SELECTED PASSAGE
________

Since its early years users have been able to interact with eXist-db by communicating directly with the Jetty server, and over time eXist-db has increasingly come to support features that are more commonly associated with a Content Management System (CMS) than with a database, such as themes, templates, and page management (not just data resource management). We might consider the eXist-db core functionality, the DBMS services at the innermost layer of an eXist-db installation, as analogous to the thick peanut butter center of a Reese’s Peanut Butter Cup, and the Jetty servlet container, which provides eXist-db’s REST interface, as the thin outer layer of chocolate. But the analogy does not depend only on the fact that the eXist-db DBMS services are wrapped, as it were, inside Jetty’s CMS ones. Peanut butter and chocolate have a long history as independently popular foodstuffs, and neither depends in any necessary, obvious, or even intuitive way on the other, yet their combination in a single product has proven impressively popular with consumers. Similarly, there is nothing about a DBMS that requires or expects CMS services, and vice versa, yet the growing integration of the two types of functionality within eXist-db confirms that they can be combined to create a resource for developing and deploying digital editions.
While digital editions based on eXist-db have been produced using a variety of architectures, the release of TEI Publisher 4.0 in December 2018 [TEI Publisher 4.0] provides an opportunity for creators of digital editions, such as the authors of this paper, to review and assess the existing architectures in the context of this new one.[1] An implementation of the TEI Processing Model [TEI Processing Model, Turska 2015] that leverages Web Components for its default user interface [Web Components], TEI Publisher can be said to turn eXist-db into a hosting platform for digital editions that both goes very far beyond traditional DBMS services and provides functionality that would normally be expected from a CMS. The TEI Publisher documentation says as much explicitly (see especially the paragraph below the numbered list):
Despite its elegant simplicity, various projects we realized in the past prove that the TEI Processing Model is:
However, online editions require more than just a text transformation: the text needs to be embedded into an application context, adding navigation, pagination, search, facsimile display and so on. The larger part of TEI Publisher deals with those aspects, providing all the necessary building blocks for an online edition. [TEI Publisher Quickstart]1. powerful enough to cover complex transformation needs
2. a truly universal tool for any kind of digital edition
3. efficient and as fast (or faster) as handwritten transformations
4. suitable for any XML, not just TEI (this documentation is written in docbook!)
After a digression about web application architecture, which serves as a reference point for comparison and discussion, in the following sections we describe four models for integrating digital edition content into eXist-db. These are, in increasing order of eXist-db dependence:
-
using Apache [Apache] and PHP [PHP] to mediate between the user and eXist-db, so that eXist-db provides only DBMS services;
-
using pure XQuery, as implemented in eXist-db, as the server language for building web applications [Web applications];
-
using the eXist-db HTML templating framework [HTML templating]; and
-
using TEI Publisher [TEI Publisher].

________

REQUIRED TASK 1
In the eXist-db passage, when was TEI Publisher 4.0 released?
REQUIRED TASK 2
List the four models for integrating digital edition content into eXist-db that the eXist-db passage names.
REQUIRED TASK 3
Reproduce the eXist-db passage from "After a digression" to "Publisher [TEI Publisher].".

Records from a pointing dataset:
________

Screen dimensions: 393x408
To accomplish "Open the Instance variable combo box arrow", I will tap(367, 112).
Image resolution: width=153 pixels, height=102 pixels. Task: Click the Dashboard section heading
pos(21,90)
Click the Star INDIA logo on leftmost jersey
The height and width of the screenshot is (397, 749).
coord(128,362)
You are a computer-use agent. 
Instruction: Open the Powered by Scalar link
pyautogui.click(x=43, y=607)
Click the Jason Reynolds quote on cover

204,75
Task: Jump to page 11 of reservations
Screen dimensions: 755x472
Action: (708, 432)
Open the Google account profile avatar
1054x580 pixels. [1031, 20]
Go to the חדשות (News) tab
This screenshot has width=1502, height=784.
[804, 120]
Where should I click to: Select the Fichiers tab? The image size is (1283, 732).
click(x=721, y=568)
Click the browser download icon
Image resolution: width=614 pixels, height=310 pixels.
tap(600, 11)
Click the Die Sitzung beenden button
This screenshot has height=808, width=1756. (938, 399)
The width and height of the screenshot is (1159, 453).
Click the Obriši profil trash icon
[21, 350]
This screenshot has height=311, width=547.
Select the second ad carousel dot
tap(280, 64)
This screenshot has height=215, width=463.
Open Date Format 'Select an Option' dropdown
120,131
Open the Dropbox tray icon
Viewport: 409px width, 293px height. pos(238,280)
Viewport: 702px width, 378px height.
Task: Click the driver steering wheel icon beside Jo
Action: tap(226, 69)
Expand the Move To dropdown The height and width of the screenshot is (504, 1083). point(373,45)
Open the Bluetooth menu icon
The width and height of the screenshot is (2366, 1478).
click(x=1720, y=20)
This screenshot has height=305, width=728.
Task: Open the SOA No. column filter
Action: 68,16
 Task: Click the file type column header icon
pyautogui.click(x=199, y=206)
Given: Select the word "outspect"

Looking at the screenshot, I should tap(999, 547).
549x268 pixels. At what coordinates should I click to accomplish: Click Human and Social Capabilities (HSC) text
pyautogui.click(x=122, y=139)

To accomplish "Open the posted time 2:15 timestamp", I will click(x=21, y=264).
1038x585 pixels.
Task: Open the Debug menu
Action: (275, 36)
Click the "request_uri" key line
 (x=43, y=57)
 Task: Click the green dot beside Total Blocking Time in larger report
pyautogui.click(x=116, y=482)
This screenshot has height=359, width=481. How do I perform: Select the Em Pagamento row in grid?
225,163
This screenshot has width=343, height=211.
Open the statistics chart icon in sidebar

________

EXPECTED OUTPUT 1
December 2018

EXPECTED OUTPUT 2
1. Using Apache and PHP to mediate between the user and eXist-db, so that eXist-db provides only DBMS services
2. Using pure XQuery, as implemented in eXist-db, as the server language for building web applications
3. Using the eXist-db HTML templating framework
4. Using TEI Publisher

EXPECTED OUTPUT 3
After a digression about web application architecture, which serves as a reference point for comparison and discussion, in the following sections we describe four models for integrating digital edition content into eXist-db. These are, in increasing order of eXist-db dependence:
-
using Apache [Apache] and PHP [PHP] to mediate between the user and eXist-db, so that eXist-db provides only DBMS services;
-
using pure XQuery, as implemented in eXist-db, as the server language for building web applications [Web applications];
-
using the eXist-db HTML templating framework [HTML templating]; and
-
using TEI Publisher [TEI Publisher].